EL PARTO DE LA HISTORIA
Para Chávez, la academia era “el vientre de una segunda madre” donde formó sus primeros pasos en la rebeldía y en el plano ideológico que le permitió entender que el sistema capitalista no era una opción real para el mundo.
“Uno vuelve a nacer cuando ve la luz de las ideas y de la conciencia. En ese reciento surgieron en mí las motivaciones políticas”, relató Chávez, convencido de que sin la influencia de los militares no hubiera sido posible romper el muro edificado por el Pacto de Punto Fijo, tal como ocurrió más adelante, cuya acción “prendió fuego a la pradera”.
Esas llamas emergieron el 4 de febrero de 1992 cuando, luego de una década de planificación, lograron la rebelión militar que produjo un impacto en el consciente colectivo que despertó al pueblo de un largo letargo en el que estaba sumido.
La fecha no fue la escogida, producto de la traición del capitán René Gimón Álvarez, que se pasó al bando de los leales al presidente Carlos Andrés Pérez, a quien los rebeldes querían capturar y conducirlo al puesto de comando del Museo Histórico Militar y presentarlo al país como un mandatario preso, pese a las pocas probabilidades de éxito.
En efecto, el cometido no se logró. Todos los involucrados fueron capturados y Chávez, con el “Por Ahora”, que partió la historia, auguró tiempos mejores en un futuro, dejando abierta la posibilidad para que las fuerzas progresistas llegaran al poder.
Chávez consideró que la cárcel de Yare –donde estuvo recluido tras la insurrección– se convirtió en el epicentro de un “torbellino político”. Las masas habían percibido que la intentona no era un golpe militar clásico, que era algo diferente, “realizado por una generación de jóvenes oficiales muy representativos del pueblo”, quienes buscaban un destino mejor ante el desastre al que llevaron al país.
La postura erguida se mantuvo en cada momento.

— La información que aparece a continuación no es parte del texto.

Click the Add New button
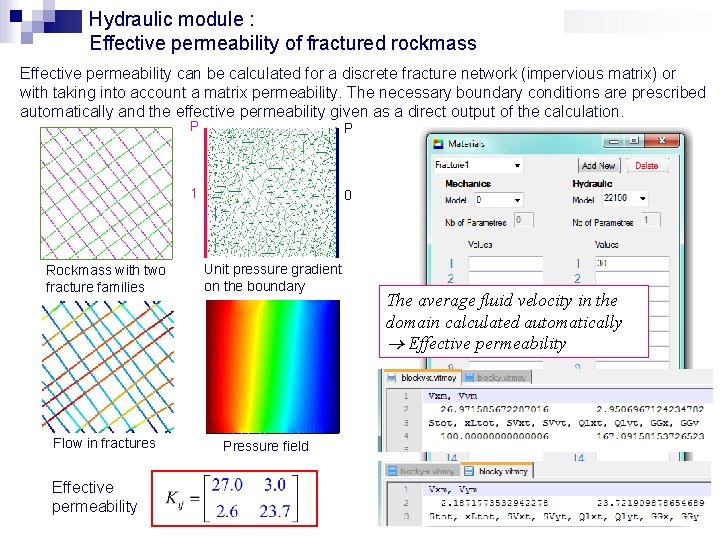720x540 pixels. [x=598, y=165]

Una llamarada de amor se abalanzó sobre él para recordarle que aquel “Por Ahora” debía transformarse en un “Para Siempre”.

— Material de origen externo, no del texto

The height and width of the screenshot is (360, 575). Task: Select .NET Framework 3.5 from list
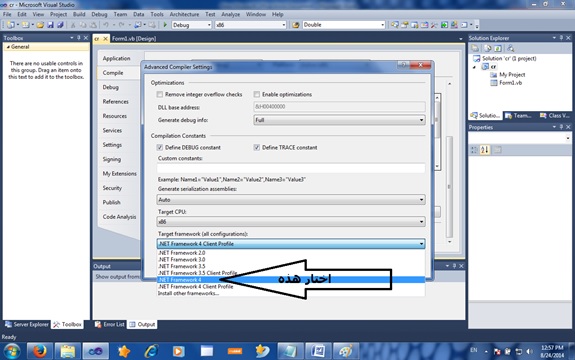182,267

Tras permanecer dos años en prisión, Chávez entendió que las armas debían, ahora, convertirse en recorridos por cada rincón de la geografía nacional. Palpar de cerca las necesidades de la gente, sus propuestas y su visión de mundo era su principal objetivo.
¡A LA CARGA!
Bañado con el calor del pueblo y de buenos deseos, Chávez se hallaba consciente de que los hombres edifican su propia historia, pero no bajo circunstancias elegidas por ellos mismos sino bajo aquellas con las que se encuentran directamente; que existen y les han sido legadas por el pasado, como refirió el filósofo alemán Carlos Marx, en su obra “El 18 Brumario de Bonaparte, de 1852.
“Vamos a demostrarles a los politiqueros cómo se conduce un pueblo hacia el rescate de su verdadero destino”, manifestó Chávez con caudales de sudor en su rostro, aupado, al mismo tiempo, por la euforia colectiva que se apoderó de los espacios que parecían reducirse con el transcurrir de los segundos.

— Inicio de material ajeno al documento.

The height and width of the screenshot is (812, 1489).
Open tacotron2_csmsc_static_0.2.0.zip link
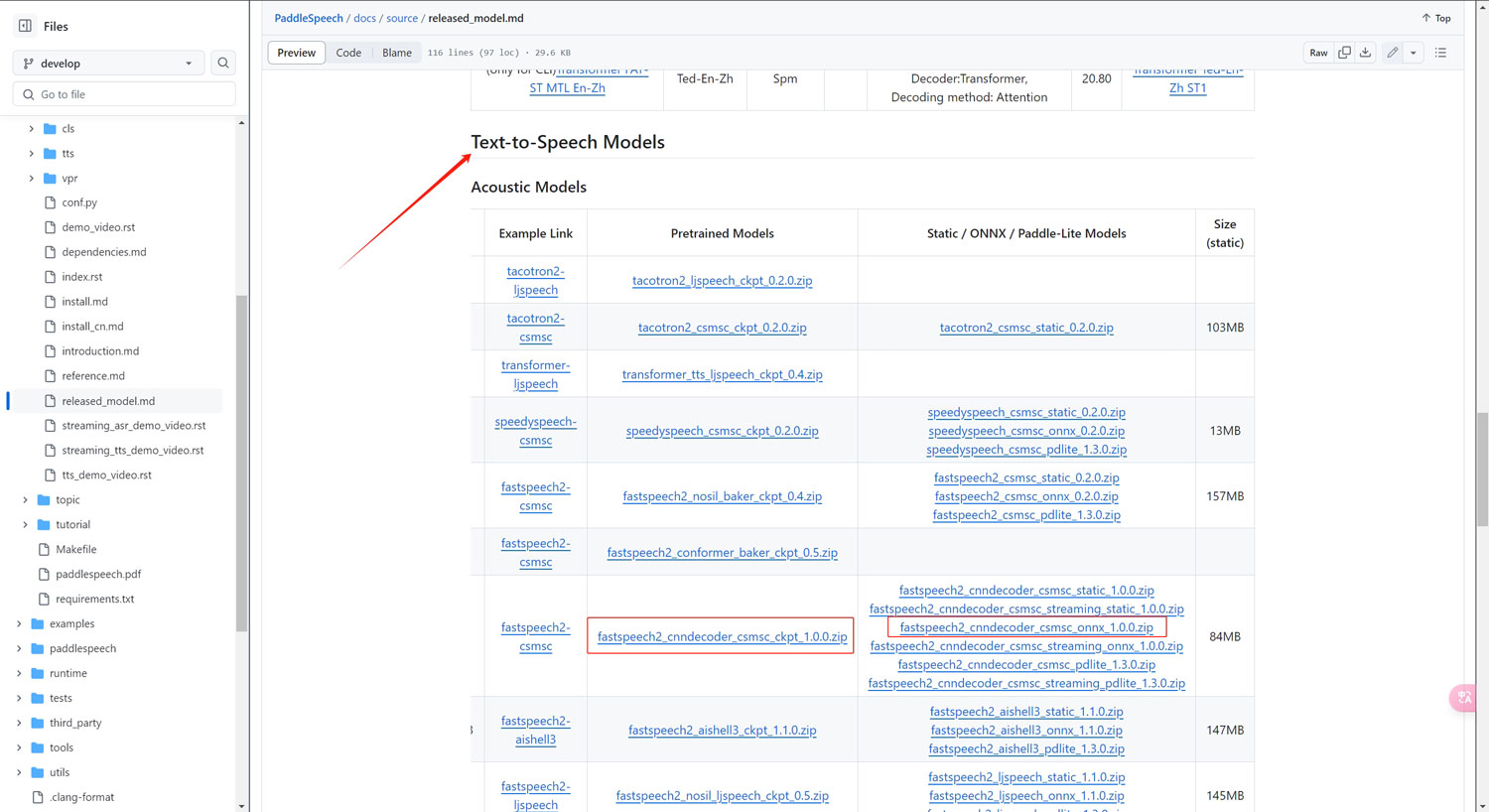click(1025, 328)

“Al lado del pueblo, abriremos los caminos de la esperanza hacia un siglo XXI verdaderamente digno, hacia un país que sea la verdadera cuna de Simón Bolívar, el general de América”, expresó ante miles de personas que se encontraban en Los Próceres, a las afueras del Ministerio de la Defensa, lugar donde pronunció su primer discurso, tras ser liberado.
Al día siguiente, lo primero que hizo fue asistir al Panteón Nacional para sellar el juramento de lealtad hacia el pensamiento y legado de Bolívar.
“Hemos venido hasta ti, padre, para la lucha por la patria que nació de tu mente luminosa y de tu espada forjadora. ¡Vamos a la carga por ahora y para siempre!”, afirmó, al tiempo que colocaba una ofrenda floral ante su lecho mortal.
De allí en adelante, las “grandes alamedas”, que en Chile refirió Salvador Allende, se abrieron en Venezuela hasta llegar a Miraflores, lugar del que nunca saldrá.